[Entries taken from a collection]
────

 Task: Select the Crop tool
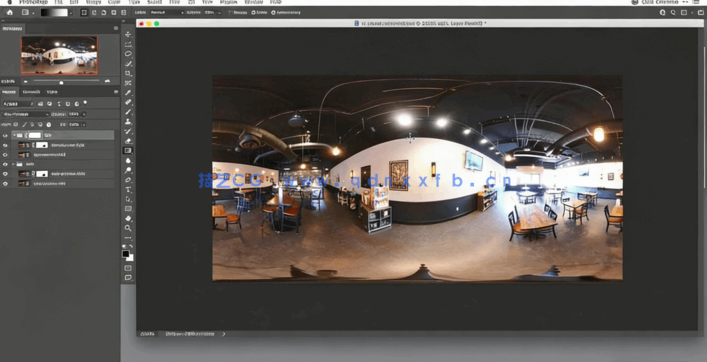(128, 73)
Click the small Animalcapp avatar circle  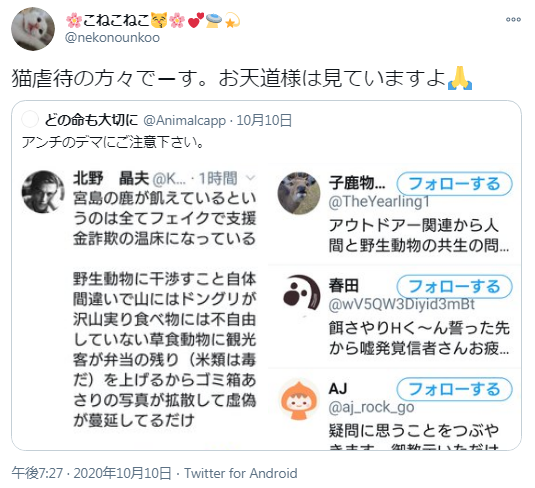click(30, 120)
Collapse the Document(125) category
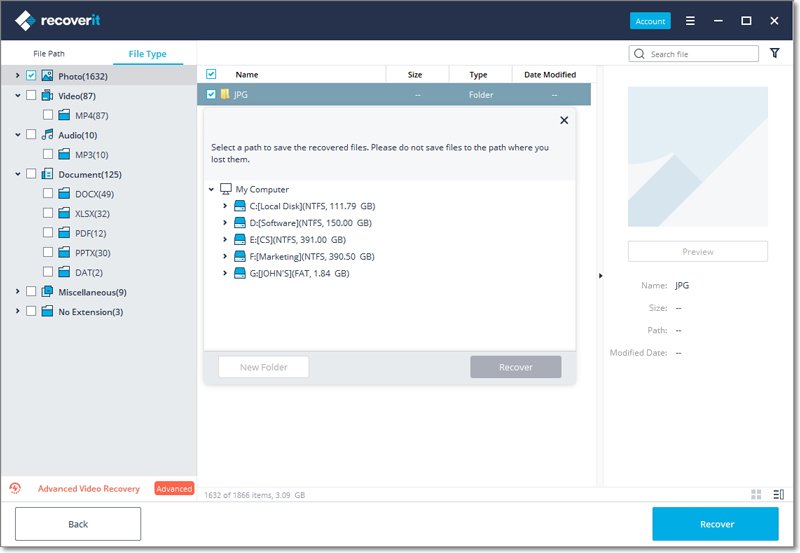 click(x=18, y=174)
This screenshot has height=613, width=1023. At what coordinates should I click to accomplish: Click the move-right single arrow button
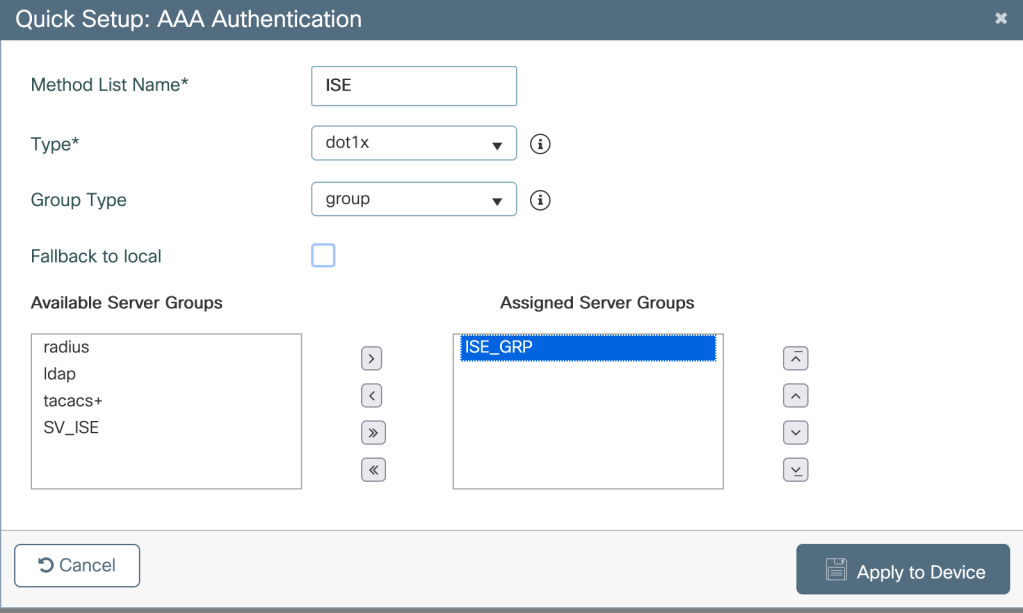(x=372, y=358)
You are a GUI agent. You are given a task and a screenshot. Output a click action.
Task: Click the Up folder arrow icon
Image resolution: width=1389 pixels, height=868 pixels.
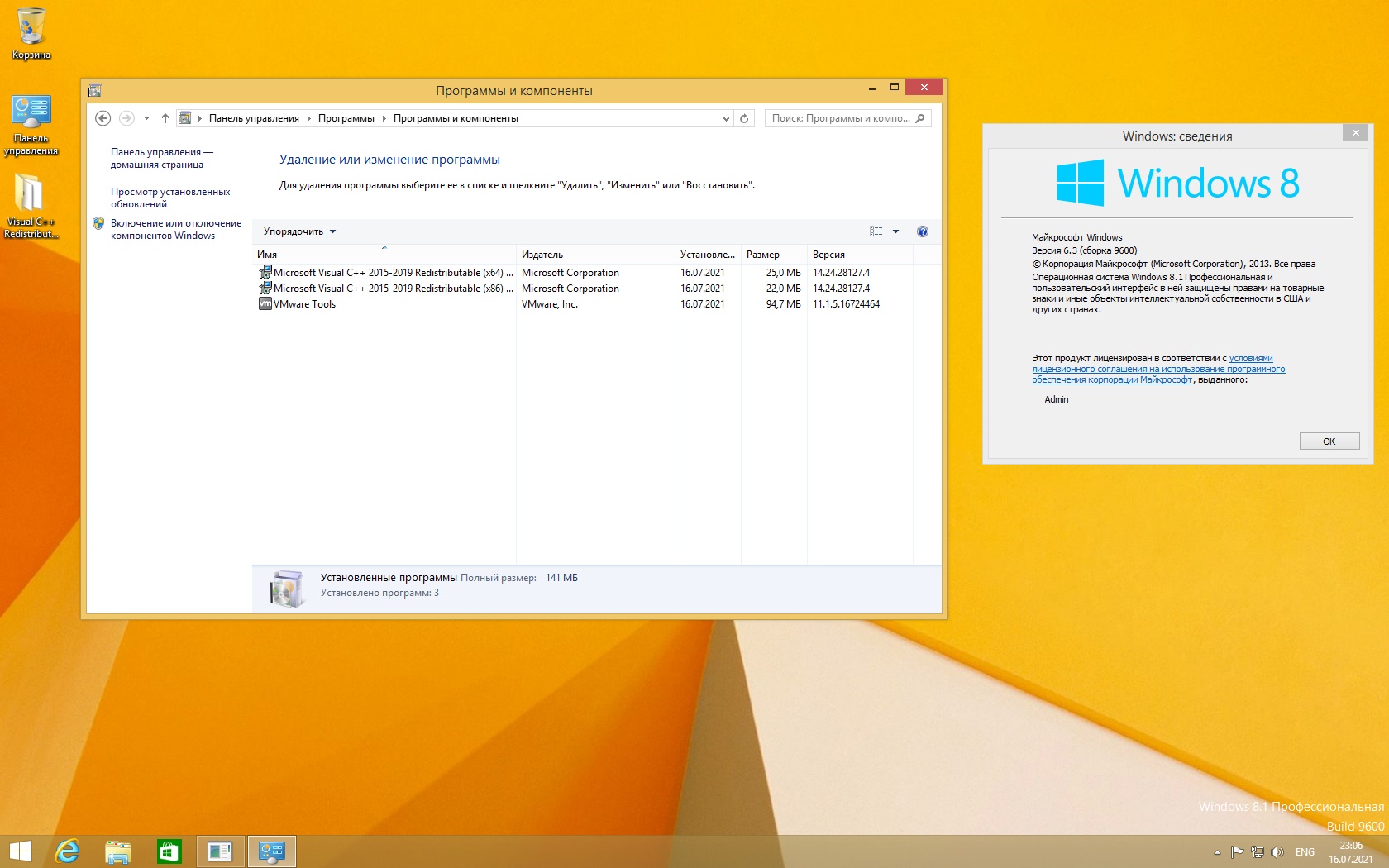165,118
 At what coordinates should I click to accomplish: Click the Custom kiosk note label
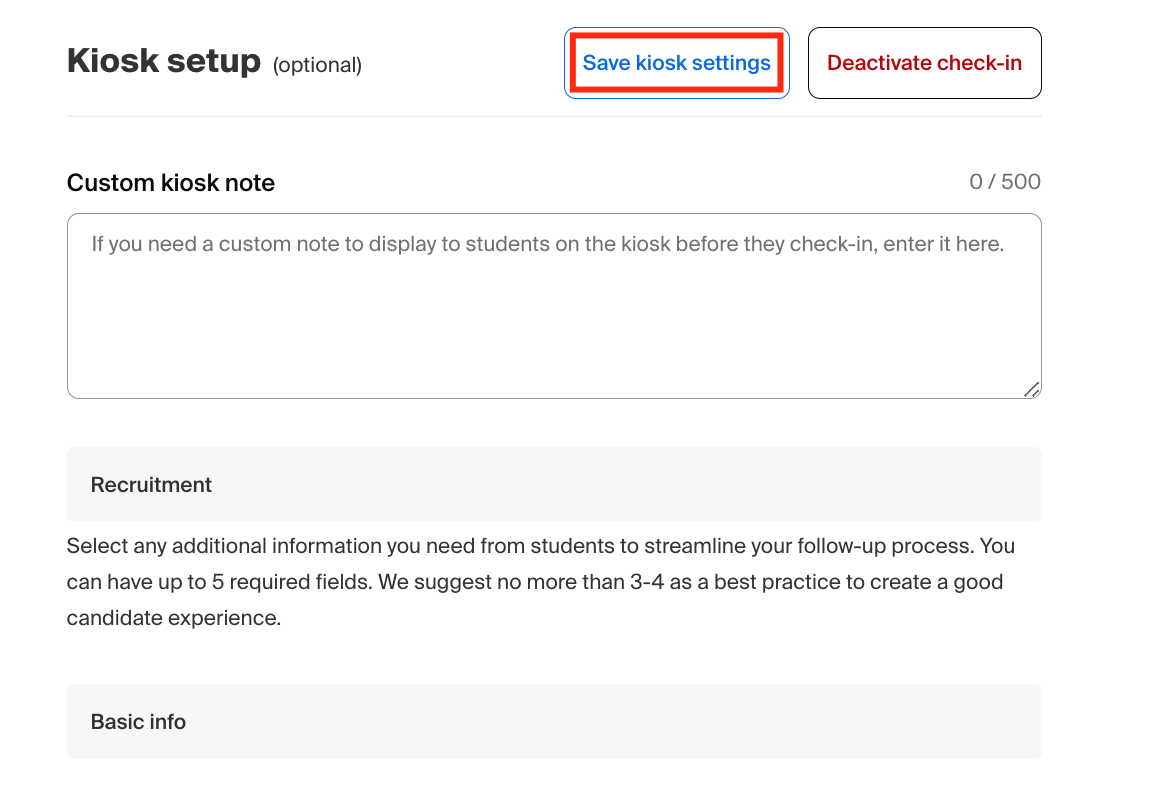[x=170, y=183]
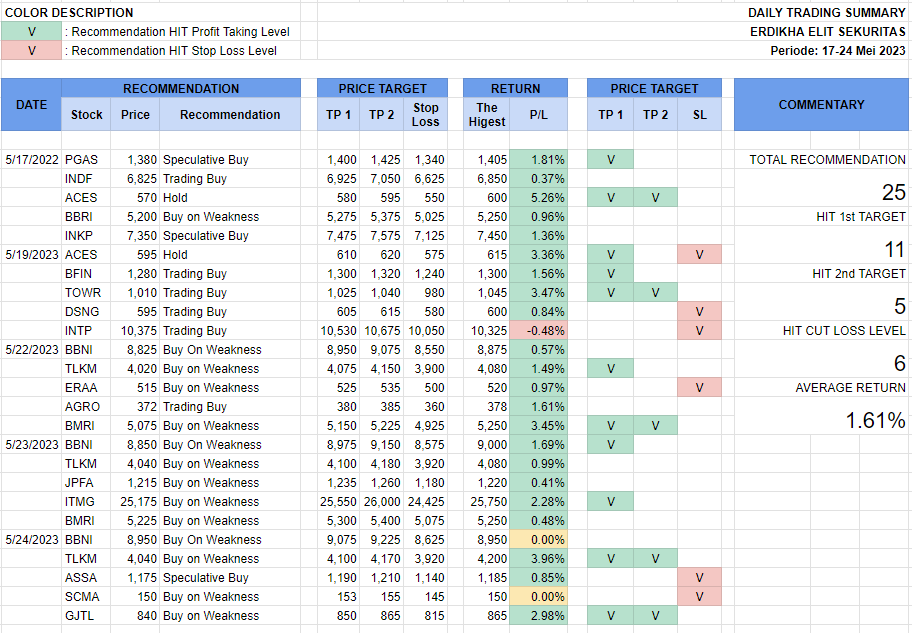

────

EXERCISE PROMPT:
Reproduce exactly the lines above from the one with "Image resolution: width=1389" through the last line of the data, keeping both ends and dropping the pictures.

ANSWER BOX:
Image resolution: width=1389 pixels, height=868 pixels.
165,118
 At what coordinates should I click to accomplish: Click the Custom kiosk note label
[x=170, y=183]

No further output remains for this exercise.